[[ The data, beginning ]]

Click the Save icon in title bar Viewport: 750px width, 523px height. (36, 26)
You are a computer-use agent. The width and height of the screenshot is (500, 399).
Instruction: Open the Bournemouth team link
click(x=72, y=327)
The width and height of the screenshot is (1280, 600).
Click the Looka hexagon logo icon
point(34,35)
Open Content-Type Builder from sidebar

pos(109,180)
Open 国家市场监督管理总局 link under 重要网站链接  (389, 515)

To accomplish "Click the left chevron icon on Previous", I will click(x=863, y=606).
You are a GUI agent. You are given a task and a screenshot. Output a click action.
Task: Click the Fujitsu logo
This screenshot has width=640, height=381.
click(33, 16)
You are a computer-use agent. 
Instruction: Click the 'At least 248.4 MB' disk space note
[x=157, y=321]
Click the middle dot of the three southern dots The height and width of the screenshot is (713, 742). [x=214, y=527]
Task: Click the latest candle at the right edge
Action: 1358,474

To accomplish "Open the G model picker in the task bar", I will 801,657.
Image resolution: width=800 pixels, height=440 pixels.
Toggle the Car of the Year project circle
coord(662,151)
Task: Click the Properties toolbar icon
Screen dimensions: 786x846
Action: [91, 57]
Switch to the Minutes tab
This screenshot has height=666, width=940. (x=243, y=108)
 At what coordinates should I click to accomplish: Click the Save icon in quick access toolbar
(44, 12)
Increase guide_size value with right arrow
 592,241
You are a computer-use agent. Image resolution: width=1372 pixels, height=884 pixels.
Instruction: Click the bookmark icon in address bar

[[ The data, end ]]

■ What is expected
Once the records end, copy them all again exactly.

■ Answer for this exercise
Click the Save icon in title bar Viewport: 750px width, 523px height. (36, 26)
You are a computer-use agent. The width and height of the screenshot is (500, 399).
Instruction: Open the Bournemouth team link
click(x=72, y=327)
The width and height of the screenshot is (1280, 600).
Click the Looka hexagon logo icon
point(34,35)
Open Content-Type Builder from sidebar

pos(109,180)
Open 国家市场监督管理总局 link under 重要网站链接  (389, 515)

To accomplish "Click the left chevron icon on Previous", I will click(x=863, y=606).
You are a GUI agent. You are given a task and a screenshot. Output a click action.
Task: Click the Fujitsu logo
This screenshot has width=640, height=381.
click(33, 16)
You are a computer-use agent. 
Instruction: Click the 'At least 248.4 MB' disk space note
[x=157, y=321]
Click the middle dot of the three southern dots The height and width of the screenshot is (713, 742). [x=214, y=527]
Task: Click the latest candle at the right edge
Action: 1358,474

To accomplish "Open the G model picker in the task bar", I will 801,657.
Image resolution: width=800 pixels, height=440 pixels.
Toggle the Car of the Year project circle
coord(662,151)
Task: Click the Properties toolbar icon
Screen dimensions: 786x846
Action: [91, 57]
Switch to the Minutes tab
This screenshot has height=666, width=940. (x=243, y=108)
 At what coordinates should I click to accomplish: Click the Save icon in quick access toolbar
(44, 12)
Increase guide_size value with right arrow
 592,241
You are a computer-use agent. Image resolution: width=1372 pixels, height=884 pixels.
Instruction: Click the bookmark icon in address bar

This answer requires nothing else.